- _AIM A_: Recast the listing, from its first line through the line containing "Looking at the screenshot, I should click(x=15, y=518).", as a JSON list of strings with one string per line, omitting blank lines.
====== EXCERPTED PASSAGE ======
The set of non-uniquely ergodic d-IETs has Hausdorff codimension 1/2

Abstract

We show that the set of not uniquely ergodic d-IETs with permutation in the Rauzy class of the hyperelliptic permutation has Hausdorff dimension \(d-\frac{3}{2} \) [in the \((d-1)\)-dimension space of d-IETs] for \(d\ge 5\). For \(d=4\) this was shown by Athreya–Chaika and for \(d\in \{2,3\}\) the set is known to have dimension \(d-2\). This provides lower bounds on the Hausdorff dimension of non-weakly mixing IETs and, with input from Al-Saqban et al. (Exceptional directions for the Teichmüller geodesic flow and Hausdorff dimension, 2017. arXiv:1711.10542), identifies the Hausdorff dimension of non-weakly mixing IETs with permutation \((d,d-1,\ldots ,2,1)\) when d is odd.

Appendix

We denote by A matrices of freedom on LHS. Recall from the proof of Proposition 9.3, the definition of a path of Rauzy induction \(\gamma (x,m)\) being \(\pi _s\) via \(\pi '\) isolated. We wish to prove

Lemma 13.1

There exists \(\rho >0\) and \(m_0\) so that for any hyperplane H

$$\begin{aligned} \lambda _{d-1}(\{x \in \Delta \times \pi _L: \exists \gamma (x,m)\ \pi _s\ \text {via}\ \pi ' \text {isolated}\ m\le m_0\ \text {with}\ A(x,m) \Delta \cap H =\emptyset \})>\rho . \end{aligned}$$

With the same notations as above, via usual balanced estimates we have:

Corollary 13.2

Given \(\zeta \) there exists \(\rho _1\) such that if \(M=M(x,r)\) a matrix of Rauzy induction so that

• \(\frac{|C_i(M)}{|C_{i'}(M|}<\zeta \) for all \(1\le i,i'\le d-2\),

• \(\pi (R^ry)=\pi _L\).
====== EXCERPTED RECORDS ======
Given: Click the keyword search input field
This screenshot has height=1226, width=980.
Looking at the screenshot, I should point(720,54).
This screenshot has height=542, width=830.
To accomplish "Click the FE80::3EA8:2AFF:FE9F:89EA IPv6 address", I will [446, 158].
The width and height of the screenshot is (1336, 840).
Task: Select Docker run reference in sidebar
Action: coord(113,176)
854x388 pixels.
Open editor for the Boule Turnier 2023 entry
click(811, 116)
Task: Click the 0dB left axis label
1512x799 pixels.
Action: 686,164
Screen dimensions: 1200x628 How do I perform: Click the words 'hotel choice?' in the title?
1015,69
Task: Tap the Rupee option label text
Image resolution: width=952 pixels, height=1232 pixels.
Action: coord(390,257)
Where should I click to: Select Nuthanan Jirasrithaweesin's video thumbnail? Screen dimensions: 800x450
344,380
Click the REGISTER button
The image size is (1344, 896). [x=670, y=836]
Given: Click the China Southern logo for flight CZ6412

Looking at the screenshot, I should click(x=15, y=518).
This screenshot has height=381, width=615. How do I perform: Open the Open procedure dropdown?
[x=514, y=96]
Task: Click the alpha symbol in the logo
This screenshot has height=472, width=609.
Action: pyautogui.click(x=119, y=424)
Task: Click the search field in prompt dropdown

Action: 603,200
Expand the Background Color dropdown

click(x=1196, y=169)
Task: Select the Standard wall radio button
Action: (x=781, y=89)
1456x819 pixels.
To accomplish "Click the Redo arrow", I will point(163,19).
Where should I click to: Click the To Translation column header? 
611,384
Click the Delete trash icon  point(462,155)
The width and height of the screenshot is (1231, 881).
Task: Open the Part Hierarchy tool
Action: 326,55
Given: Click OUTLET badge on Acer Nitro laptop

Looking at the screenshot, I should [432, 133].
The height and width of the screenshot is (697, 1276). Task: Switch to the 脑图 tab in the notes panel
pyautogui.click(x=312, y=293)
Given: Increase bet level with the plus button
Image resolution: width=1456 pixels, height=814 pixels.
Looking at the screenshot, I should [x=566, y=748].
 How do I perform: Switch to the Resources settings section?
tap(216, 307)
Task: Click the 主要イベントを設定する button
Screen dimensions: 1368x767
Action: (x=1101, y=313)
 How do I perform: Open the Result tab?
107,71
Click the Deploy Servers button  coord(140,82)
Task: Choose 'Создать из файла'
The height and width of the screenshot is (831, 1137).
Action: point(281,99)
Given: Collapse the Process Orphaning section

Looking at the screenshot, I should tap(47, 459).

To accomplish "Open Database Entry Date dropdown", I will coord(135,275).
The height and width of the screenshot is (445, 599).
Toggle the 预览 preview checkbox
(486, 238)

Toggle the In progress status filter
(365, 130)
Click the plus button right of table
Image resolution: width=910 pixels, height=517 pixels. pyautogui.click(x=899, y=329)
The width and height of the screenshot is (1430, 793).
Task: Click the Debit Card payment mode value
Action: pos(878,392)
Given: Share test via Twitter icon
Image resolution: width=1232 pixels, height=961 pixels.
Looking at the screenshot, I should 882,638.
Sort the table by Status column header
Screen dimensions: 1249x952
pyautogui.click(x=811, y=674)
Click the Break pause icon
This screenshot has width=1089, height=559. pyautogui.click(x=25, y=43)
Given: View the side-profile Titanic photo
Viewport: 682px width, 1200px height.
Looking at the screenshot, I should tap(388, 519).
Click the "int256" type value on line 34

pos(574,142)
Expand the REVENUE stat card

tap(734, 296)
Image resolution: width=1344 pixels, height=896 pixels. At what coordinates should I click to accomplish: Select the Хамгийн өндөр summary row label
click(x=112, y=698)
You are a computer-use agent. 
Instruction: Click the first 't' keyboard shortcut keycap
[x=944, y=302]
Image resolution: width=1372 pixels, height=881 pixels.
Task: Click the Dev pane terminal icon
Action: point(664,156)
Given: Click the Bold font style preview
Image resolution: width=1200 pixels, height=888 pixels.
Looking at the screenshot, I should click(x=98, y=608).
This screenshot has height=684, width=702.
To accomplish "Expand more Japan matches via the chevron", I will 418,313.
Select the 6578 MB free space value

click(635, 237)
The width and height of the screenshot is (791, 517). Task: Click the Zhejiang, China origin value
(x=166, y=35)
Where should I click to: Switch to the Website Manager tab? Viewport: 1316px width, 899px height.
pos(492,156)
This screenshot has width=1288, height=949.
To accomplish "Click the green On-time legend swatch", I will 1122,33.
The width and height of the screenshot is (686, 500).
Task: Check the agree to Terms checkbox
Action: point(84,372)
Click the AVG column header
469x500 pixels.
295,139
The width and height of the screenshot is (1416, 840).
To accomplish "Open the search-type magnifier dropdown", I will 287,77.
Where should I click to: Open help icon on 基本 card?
======
- _AIM B_:
(i) In the excerpt on non-uniquely ergodic d-IETs, for which values of d is the set known to have dimension d−2?
(ii) Who showed the result for d=4?
(iii) In Lemma 13.1, what quantity must the measure exceed?

- _TASK ANSWER A_:
[
  "Given: Click the keyword search input field",
  "This screenshot has height=1226, width=980.",
  "Looking at the screenshot, I should point(720,54).",
  "This screenshot has height=542, width=830.",
  "To accomplish \"Click the FE80::3EA8:2AFF:FE9F:89EA IPv6 address\", I will [446, 158].",
  "The width and height of the screenshot is (1336, 840).",
  "Task: Select Docker run reference in sidebar",
  "Action: coord(113,176)",
  "854x388 pixels.",
  "Open editor for the Boule Turnier 2023 entry",
  "click(811, 116)",
  "Task: Click the 0dB left axis label",
  "1512x799 pixels.",
  "Action: 686,164",
  "Screen dimensions: 1200x628 How do I perform: Click the words 'hotel choice?' in the title?",
  "1015,69",
  "Task: Tap the Rupee option label text",
  "Image resolution: width=952 pixels, height=1232 pixels.",
  "Action: coord(390,257)",
  "Where should I click to: Select Nuthanan Jirasrithaweesin's video thumbnail? Screen dimensions: 800x450",
  "344,380",
  "Click the REGISTER button",
  "The image size is (1344, 896). [x=670, y=836]",
  "Given: Click the China Southern logo for flight CZ6412",
  "Looking at the screenshot, I should click(x=15, y=518)."
]

- _TASK ANSWER B_:
(i) d ∈ {2, 3}
(ii) Athreya–Chaika
(iii) ρ